• TEXT FOR ANALYSIS:
______________________________

Chasteberry Dosing and Safety

safety

Allergies

Avoid in individuals with a known allergy or hypersensitivity to members of the Vitex (Verbenaceae) family or any chasteberry components. Mild skin reactions have been reported in clinical trials including eczema, itching, rash, skin eruptions, urticaria (hives) and allergic exanthema.

Side Effects and Warnings

Chasteberry is likely safe when used orally in otherwise healthy adults using appropriate doses for the short-term alleviation of signs and symptoms associated with premenstrual syndrome (PMS) or hyperprolactinemia (elevated serum prolactin levels). Chasteberry appears to be generally well tolerated with few adverse events reported. In an observational trial of 551 patients, approximately 5% experienced side effects, which were primarily mild. However, there are no currently no available studies evaluating the long-term effects of chasteberry.
Rare occurrences of the following side effects have been reported: acne, alopecia (hair loss), eczema, itching, rash, skin eruptions, urticaria ("hives"), headache, vertigo, seizure, drowsiness, agitation, fatigue, sweating and dry mouth, depressed mood, increased intra-ocular pressure, tachycardia (fast heart rate), palpitations, circulatory disorders, pulmonary edema (lung swelling), diarrhea, nausea, gas/flatulence, heartburn, and vomiting, altered gonadotropin and ovarian hormone levels, hot flashes, mastalgia (breast pain), cycle changes, fibroid growth and weight gain, polyuria (frequent urination), menstrual bleeding, vaginitis (inflamed vagina), pelvic disease, and nosebleed.

______________________________

• DATA EXTRACT:
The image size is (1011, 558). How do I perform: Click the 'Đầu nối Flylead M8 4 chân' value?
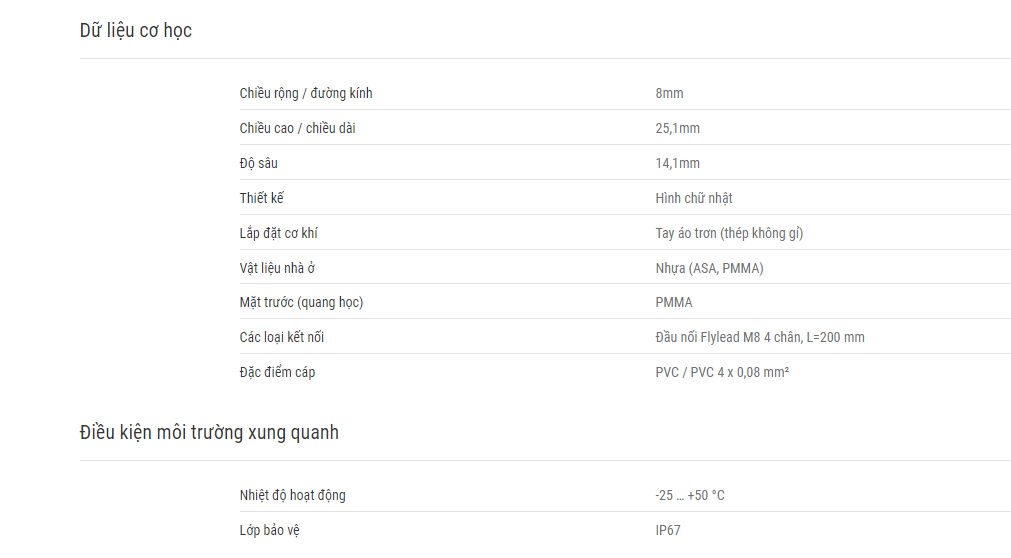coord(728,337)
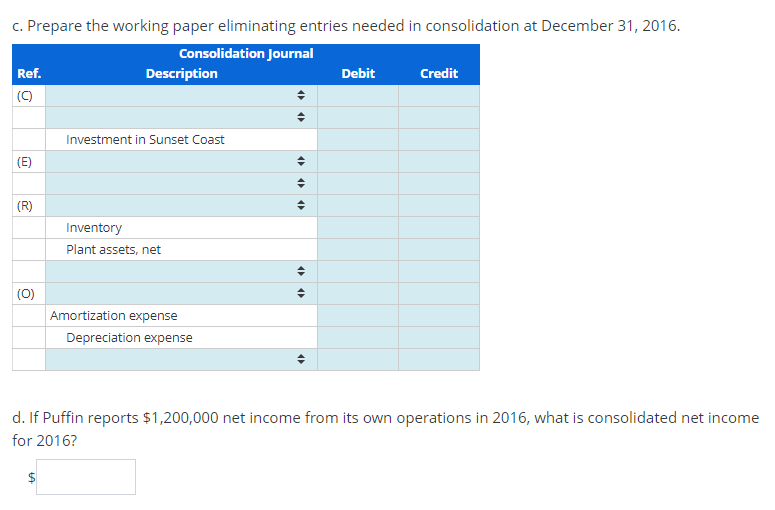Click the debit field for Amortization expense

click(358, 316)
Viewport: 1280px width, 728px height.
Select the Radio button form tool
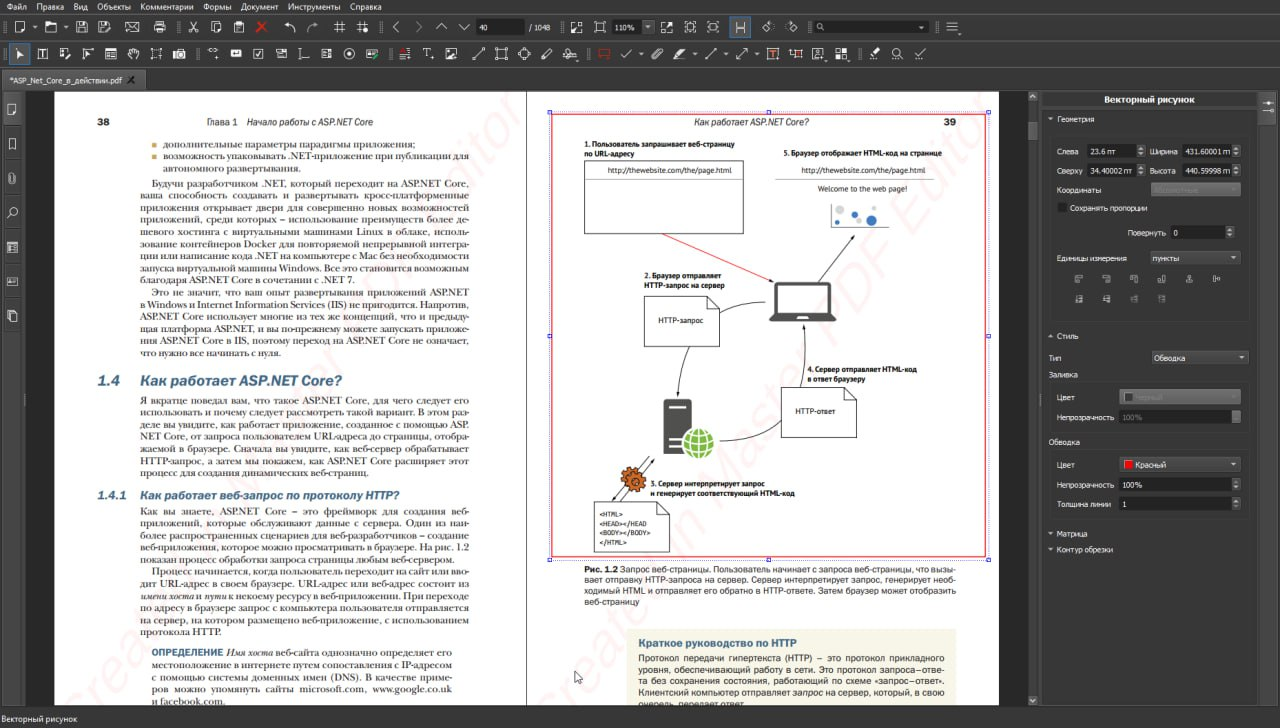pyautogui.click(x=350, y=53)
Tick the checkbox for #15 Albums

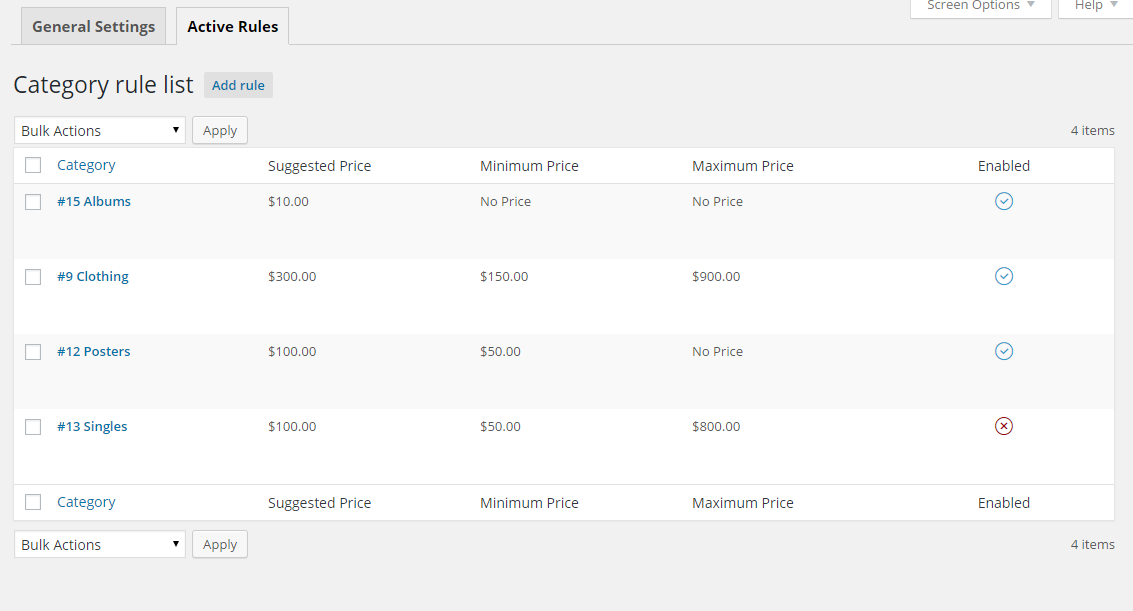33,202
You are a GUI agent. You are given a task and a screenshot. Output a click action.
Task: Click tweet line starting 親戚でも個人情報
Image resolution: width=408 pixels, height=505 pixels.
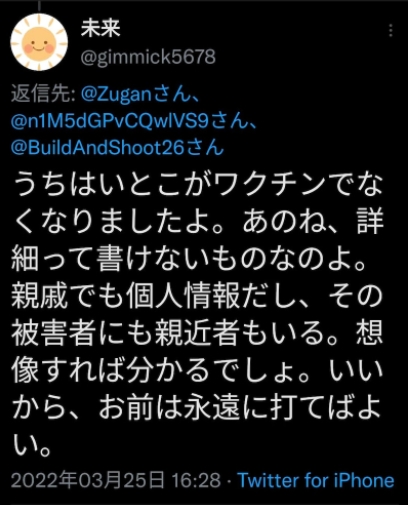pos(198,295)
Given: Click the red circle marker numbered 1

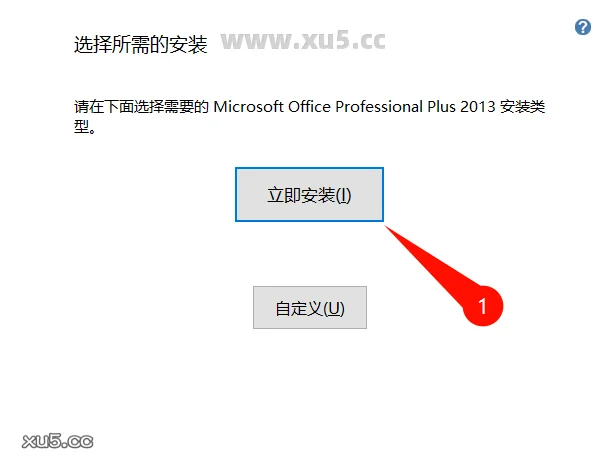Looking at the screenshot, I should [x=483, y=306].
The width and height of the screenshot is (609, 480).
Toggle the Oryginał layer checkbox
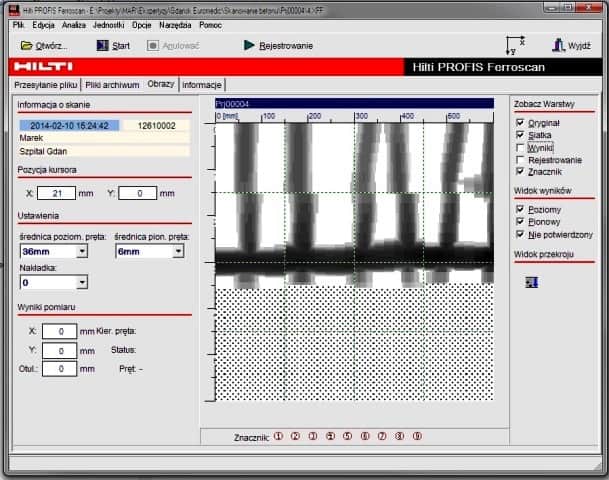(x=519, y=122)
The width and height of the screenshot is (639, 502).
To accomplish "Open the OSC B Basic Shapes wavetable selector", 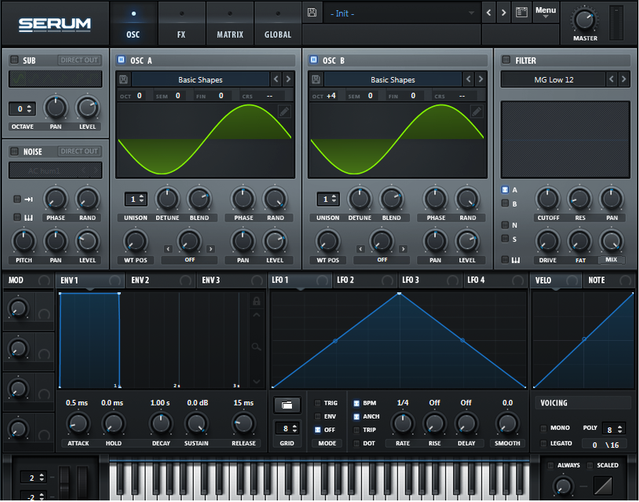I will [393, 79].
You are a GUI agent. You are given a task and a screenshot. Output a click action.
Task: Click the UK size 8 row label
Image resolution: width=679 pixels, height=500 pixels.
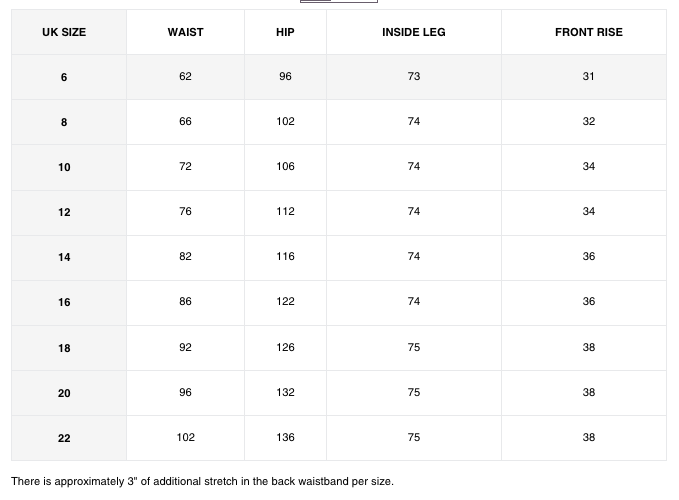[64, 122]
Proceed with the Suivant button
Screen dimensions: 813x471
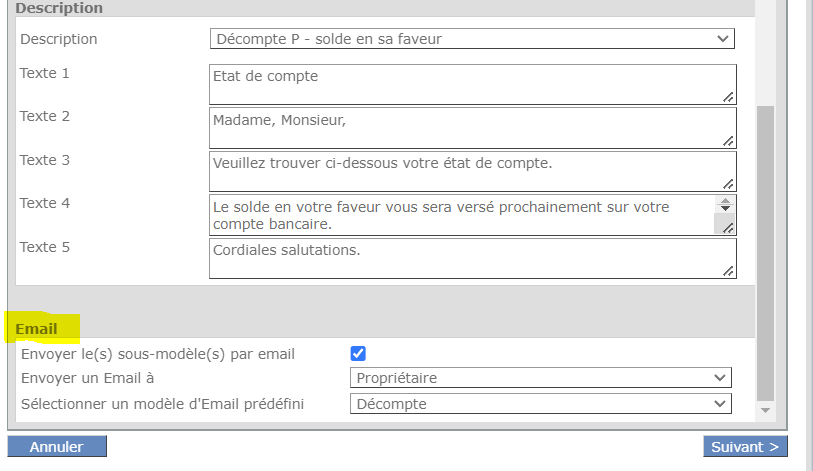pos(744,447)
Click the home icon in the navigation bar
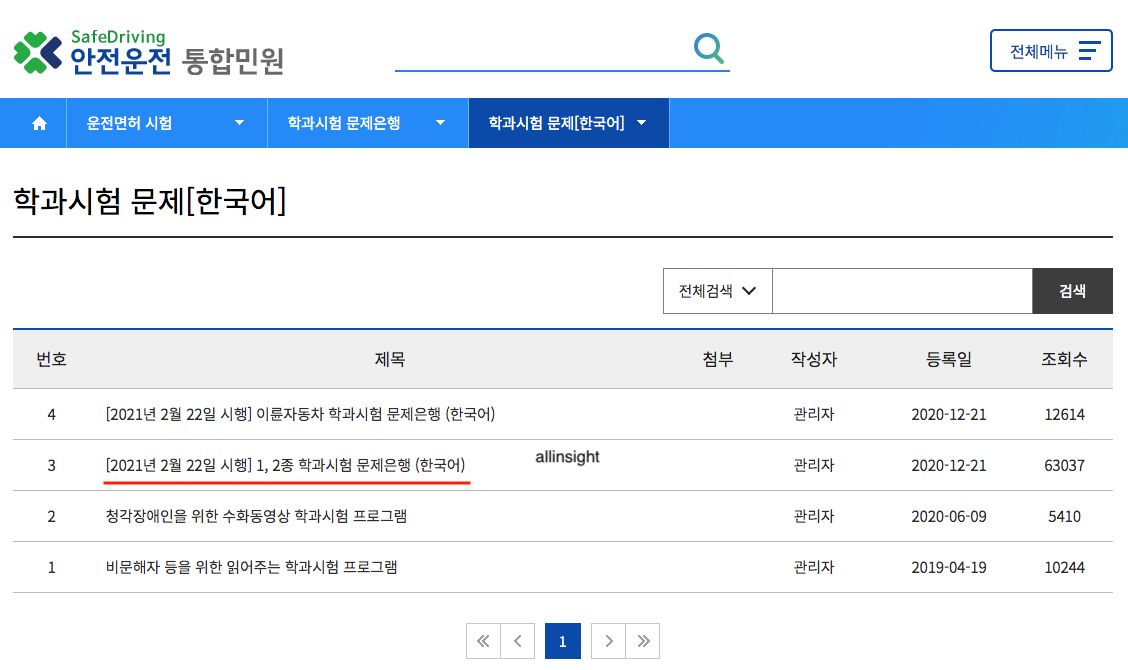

______________________________

• PARTS OF THE EXERCISE:
[1] According to the chasteberry text, about what percentage of the 551 patients in the observational trial experienced side effects?
[2] Carry on the chasteberry text from where it stops.
The material plays no part in this.

• RESULTS OF THE TASKS:
[1] Approximately 5%

[2]
Nevertheless, use cautiously in patients taking oral contraceptives or hormone replacement therapy.
Use cautiously in patients taking dopamine agonists or antagonists. Additionally, caution is advised in patients with Parkinson's disease and other illnesses of the central nervous systems as medications used for these conditions often affect dopamine and taking them with chasteberry may increase effects and side effects.
Avoid using in patients with hormone sensitive cancers or conditions, those who are pregnant or breastfeeding, and in women undergoing in vitro fertilization.

Pregnancy and Breastfeeding

Except under strict medical supervision, chasteberry should not be used in pregnancy due to potential uterine stimulatory properties. Some clinicians have used chasteberry in progesterone deficient women during their first trimester to prevent miscarriage, but it is not known if chasteberry is helpful or safe for this indication.
Chasteberry is not recommended in breastfeeding women due to a lack of available scientific evidence. Chasteberry competitively binds to dopamine receptors and has been shown to affect prolactin secretion, possibly resulting in decreased breast milk production. However, some clinicians actually use low doses to stimulate milk production with some reported benefits.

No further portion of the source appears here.